Docenti fuori sede, affitti e spostamenti pesano sullo stipendio. CNDDU a Valditara: “Serve una ricognizione nazionale”
Con l’inflazione al 3,3%, il Coordinamento riapre il tema di chi lavora per anni lontano da casa. La proposta non è uno stipendio differenziato: prima misurare i costi reali, poi valutare interventi su alloggi, mobilità e fisco

Quanto rimane davvero dello stipendio di un docente quando, per lavorare, deve mantenere per anni una seconda casa e sostenere continui spostamenti? È da questa condizione, comune a molti insegnanti fuori sede, che parte la nuova proposta del Coordinamento Nazionale Docenti della disciplina dei Diritti Umani rivolta al ministro Giuseppe Valditara.
La questione acquista maggiore peso mentre tornano a crescere i prezzi. Ad agosto 2026 l’inflazione ha raggiunto il 3,3% annuo, dal 2,9% di luglio, mentre i beni energetici sono aumentati del 17,1%.
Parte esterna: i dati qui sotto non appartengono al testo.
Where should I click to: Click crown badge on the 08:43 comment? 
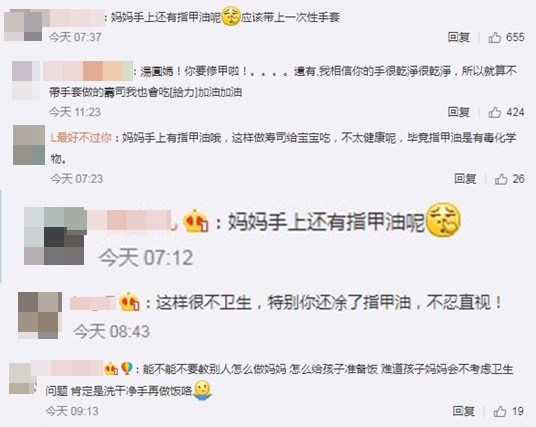click(129, 302)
Per il CNDDU, però, il problema dei fuori sede ha qualcosa in più: affitto e viaggi non sono spese occasionali, ma possono accompagnare un insegnante per anni, riducendo concretamente la parte di stipendio che rimane disponibile. “Il profilo da esaminare non riguarda quindi una differenziazione territoriale degli stipendi, ma l’esistenza di costi ulteriori e persistenti direttamente connessi alla permanenza lavorativa lontano dalla residenza”. Sul fondo resta anche una questione retributiva più ampia. L’OCSE rileva che in Italia gli stipendi effettivi degli insegnanti della primaria sono inferiori del 33% rispetto ai redditi dei lavoratori a tempo pieno, occupati per l’intero anno e con istruzione terziaria; nella media OCSE la distanza è del 17%. Il confronto riguarda specificamente la primaria e non può quindi essere esteso a tutti i docenti.
Da qui la richiesta indirizzata a Valditara: avviare una ricognizione nazionale sui docenti che lavorano lontano dalla propria residenza, per capire quanti siano e quanto incidano realmente alloggio e mobilità sui loro redditi. “La proposta non individua preventivamente un beneficio né ne determina l’importo. Introduce un criterio diverso: prima di impegnare risorse pubbliche occorre misurare il costo che si intende correggere”.
Il Coordinamento non indica quindi necessariamente una nuova indennità. Tra le possibilità da valutare mette sul tavolo l'utilizzo di immobili pubblici disponibili, accordi con gli enti locali per alloggi temporanei a costi sostenibili oppure strumenti fiscali legati alle spese abitative documentate.
Nel frattempo, dal 1° luglio è in vigore la parte economica del CCNL Istruzione e Ricerca 2025-2027, che ha previsto nuovi incrementi retributivi. Per il CNDDU, tuttavia, l'aumento dello stipendio e i costi specifici sostenuti da chi vive lontano da casa sono due questioni da tenere distinte.
La richiesta finale al Ministro è perciò molto concreta: trasformare una spesa che oggi rimane quasi interamente sulle spalle del singolo docente in un fenomeno finalmente misurabile. “Se la lunga permanenza fuori sede determina un costo strutturale rilevante per una parte del personale, tale costo deve entrare nella valutazione economica e organizzativa del sistema scolastico”.